I designed this recipe having never tasted the Bitter Truth's apparently amazing product and only heard that it had citrus tones to it. I decided to take it in a different direction. I was inspired by the concept of a British soda containing dandelion and burdock[1] and based the recipe around celery seeds and these two botanicals:
Yarm's Celery Bitters
• 40 grams Celery Seed
• 10 grams Burdock Root
• 10 grams Barberry Root
• 5 grams Dandelion Leaf
• 5 grams Gentian
• 5 grams Cardamon Pod
• 3 grams Spearmint (fresh)
• 2 grams Corriander Seed
Add 10 oz Bacardi 151 proof Rum and 5 oz water. Let infuse for 10 days with frequent mixing. Filter through a coffee filter, and bottle.

My first scaled-up batch of bitters were rather delightful during the infusion process in the overproof rum. However, when I added the water to cut down the alcohol, it underwent an intense louching. Much of the flavor precipitated out of solution and later attempts to increase the alcohol only helped slightly.
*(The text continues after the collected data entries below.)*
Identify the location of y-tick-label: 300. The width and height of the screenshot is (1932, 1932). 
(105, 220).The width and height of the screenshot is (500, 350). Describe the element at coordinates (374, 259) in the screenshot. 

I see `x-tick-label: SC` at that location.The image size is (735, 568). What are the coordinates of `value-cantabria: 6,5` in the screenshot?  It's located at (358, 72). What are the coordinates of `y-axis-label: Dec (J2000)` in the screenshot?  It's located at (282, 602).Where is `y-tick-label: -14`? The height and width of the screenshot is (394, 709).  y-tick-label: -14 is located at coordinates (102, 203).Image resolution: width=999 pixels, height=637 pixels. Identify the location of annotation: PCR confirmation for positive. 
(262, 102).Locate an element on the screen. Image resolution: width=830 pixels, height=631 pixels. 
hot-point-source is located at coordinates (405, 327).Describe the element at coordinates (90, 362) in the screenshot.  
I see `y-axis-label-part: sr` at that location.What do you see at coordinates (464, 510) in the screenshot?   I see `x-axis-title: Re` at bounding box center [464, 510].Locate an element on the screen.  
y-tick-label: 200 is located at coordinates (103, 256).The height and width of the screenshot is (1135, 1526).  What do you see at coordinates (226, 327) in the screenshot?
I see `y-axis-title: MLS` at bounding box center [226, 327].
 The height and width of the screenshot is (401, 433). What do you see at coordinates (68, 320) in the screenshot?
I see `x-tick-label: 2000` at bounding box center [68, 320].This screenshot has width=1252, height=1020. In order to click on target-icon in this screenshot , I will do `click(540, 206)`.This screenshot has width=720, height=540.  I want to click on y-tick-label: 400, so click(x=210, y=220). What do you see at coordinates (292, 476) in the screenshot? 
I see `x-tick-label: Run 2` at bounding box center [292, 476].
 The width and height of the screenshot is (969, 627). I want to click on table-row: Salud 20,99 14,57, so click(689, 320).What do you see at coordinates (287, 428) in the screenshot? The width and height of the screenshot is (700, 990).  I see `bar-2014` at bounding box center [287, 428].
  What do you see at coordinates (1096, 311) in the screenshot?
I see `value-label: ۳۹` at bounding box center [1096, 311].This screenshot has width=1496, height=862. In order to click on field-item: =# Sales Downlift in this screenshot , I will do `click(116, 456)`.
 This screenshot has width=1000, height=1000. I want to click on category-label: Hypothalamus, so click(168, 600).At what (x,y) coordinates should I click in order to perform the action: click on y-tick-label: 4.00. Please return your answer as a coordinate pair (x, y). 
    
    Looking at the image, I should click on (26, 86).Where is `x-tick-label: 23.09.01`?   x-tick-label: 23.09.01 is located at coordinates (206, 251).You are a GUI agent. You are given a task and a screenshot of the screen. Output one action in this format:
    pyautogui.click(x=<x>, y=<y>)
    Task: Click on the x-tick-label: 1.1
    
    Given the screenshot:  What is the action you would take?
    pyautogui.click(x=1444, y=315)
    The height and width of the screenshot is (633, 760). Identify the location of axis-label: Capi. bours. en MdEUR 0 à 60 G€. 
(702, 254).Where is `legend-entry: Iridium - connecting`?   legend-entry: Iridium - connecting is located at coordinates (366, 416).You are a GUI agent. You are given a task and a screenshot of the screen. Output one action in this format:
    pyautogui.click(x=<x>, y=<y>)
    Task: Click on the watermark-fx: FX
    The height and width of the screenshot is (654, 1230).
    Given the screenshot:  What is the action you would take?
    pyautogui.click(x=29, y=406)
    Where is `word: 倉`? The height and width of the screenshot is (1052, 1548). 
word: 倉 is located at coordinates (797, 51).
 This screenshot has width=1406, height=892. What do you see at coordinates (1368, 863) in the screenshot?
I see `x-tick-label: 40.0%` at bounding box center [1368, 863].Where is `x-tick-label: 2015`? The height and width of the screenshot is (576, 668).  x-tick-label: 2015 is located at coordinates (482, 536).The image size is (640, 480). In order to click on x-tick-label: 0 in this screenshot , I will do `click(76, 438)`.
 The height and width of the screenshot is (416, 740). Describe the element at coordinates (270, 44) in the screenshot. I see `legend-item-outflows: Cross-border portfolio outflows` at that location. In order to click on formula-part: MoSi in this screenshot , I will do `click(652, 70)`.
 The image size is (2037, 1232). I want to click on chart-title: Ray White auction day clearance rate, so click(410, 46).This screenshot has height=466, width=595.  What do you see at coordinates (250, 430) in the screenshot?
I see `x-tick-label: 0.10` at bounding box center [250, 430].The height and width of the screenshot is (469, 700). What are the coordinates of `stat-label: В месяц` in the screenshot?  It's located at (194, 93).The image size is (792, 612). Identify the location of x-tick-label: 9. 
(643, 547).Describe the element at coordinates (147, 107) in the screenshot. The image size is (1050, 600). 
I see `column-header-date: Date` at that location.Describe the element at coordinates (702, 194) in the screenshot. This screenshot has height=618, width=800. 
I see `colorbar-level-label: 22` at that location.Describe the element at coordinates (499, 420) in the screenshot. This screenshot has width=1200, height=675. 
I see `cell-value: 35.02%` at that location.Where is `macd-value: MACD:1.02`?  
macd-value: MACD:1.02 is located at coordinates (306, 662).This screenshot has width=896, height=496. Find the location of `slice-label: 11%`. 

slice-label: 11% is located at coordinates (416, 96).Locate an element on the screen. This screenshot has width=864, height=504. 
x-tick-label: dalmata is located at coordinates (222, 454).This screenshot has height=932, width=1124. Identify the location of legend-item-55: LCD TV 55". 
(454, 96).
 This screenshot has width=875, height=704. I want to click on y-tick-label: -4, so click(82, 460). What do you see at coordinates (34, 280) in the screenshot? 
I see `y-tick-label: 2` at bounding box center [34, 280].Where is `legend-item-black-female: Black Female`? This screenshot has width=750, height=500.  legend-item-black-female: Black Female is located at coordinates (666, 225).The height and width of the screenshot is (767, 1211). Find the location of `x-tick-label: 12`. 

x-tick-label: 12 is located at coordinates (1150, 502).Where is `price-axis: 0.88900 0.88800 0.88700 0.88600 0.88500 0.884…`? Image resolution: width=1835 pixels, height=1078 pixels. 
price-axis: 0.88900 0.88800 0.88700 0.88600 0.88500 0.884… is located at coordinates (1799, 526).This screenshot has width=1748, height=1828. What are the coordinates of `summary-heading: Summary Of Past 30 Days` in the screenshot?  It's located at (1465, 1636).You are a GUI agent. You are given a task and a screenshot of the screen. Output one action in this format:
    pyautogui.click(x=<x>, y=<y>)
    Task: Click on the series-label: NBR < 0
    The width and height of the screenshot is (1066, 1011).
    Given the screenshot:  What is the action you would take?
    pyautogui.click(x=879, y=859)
The second batch was not as flavorful either due to a differently sourced batch of celery seeds or because I was only using 100 proof alcohol instead of 150 proof during the infusion process.

I discussed this project with Jackson Cannon of Eastern Standard, and he recommended trying it with Pimm's since it works well with vegetable flavors (although Hendrick's gin might also work in the same way). My idea was to use rhum agricole to match the funkiness of bitters. To bring the two together, I changed Eastern Standard's recipe for the Rye and Dry accordingly:
Rhum and Dry
• 1 oz Rhum JM
• 1 oz Pimm's No. 1
• 1 oz Noilly Prat Dry Vermouth
• 3 dash Celery Bitters
Stir on ice and strain into a cocktail glass.

Jackson was right in how the celery flavors would work well with the Pimm's, and I found the herbalness of the rest of the bitters to complement the rhum agricole. The cocktail had a rather pleasant celery aftertaste with a bit of extra complexity over the dry vermouth flavors. While the bitters seem to have a much less limited range than say Angostura in cocktails, I was not disappointed with the end result.

[1] Nov 12, 2008 postnote: A blog I just found today gives a great homemade dandelion and burdock syrup recipe for making your own soda:


Stephan Berg said...

Hi, i just came across your post about celery bitters-a little late indeed but...
i would like to try your version of celery bitters, i may pass you in exchange a bottle of my own-the bitter truth.
Let me know if you are up for that.


frederic said...

I would be up for that but I am out of the 5 bottles I made (save for my opened bottle). I did enjoy yours once I finally got a chance to taste them. I think we took the bitters in two different directions. Cheers!